AI drift
The phenomenon where an AI system's behavior changes over time without explicit code changes — caused by model version updates, training data shifts, or vendor-side changes.
AI drift is one of the trickiest production problems in 2026. You ship a working agent on Monday. On Wednesday, your model vendor silently updates the underlying model. Now your agent behaves slightly differently — outputs are 2% less accurate, response style has shifted, occasional new failure modes appear.
The fix is monitoring. Run a small "smoke eval" on every release — a fixed set of inputs with expected outputs — and alert on drift. Vendors usually announce major model changes but minor updates (bug fixes, tuning) can shift behavior without notice.
For agent builders, drift is why evals are non-negotiable.
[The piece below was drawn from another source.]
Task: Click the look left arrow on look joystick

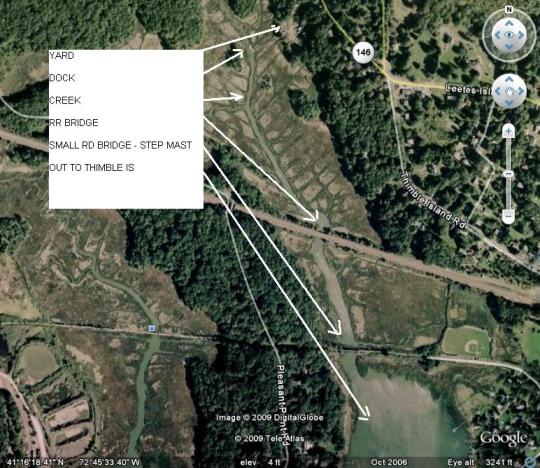Action: [497, 35]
Without eval coverage, drift is invisible until users complain. With evals, you detect drift in hours and either roll back to a pinned version or update prompts to compensate.
Frequently asked
How often does AI drift happen?+
For closed-vendor models: every few months at minimum. Major versions are announced; minor updates often are not. For open-weight models you self-host, drift only happens when you choose to update.
How do I detect AI drift?+
Run a fixed eval suite (50–200 test cases) on a schedule. Compare results week-over-week. Significant drops in eval scores = drift. Tools like Braintrust automate this monitoring.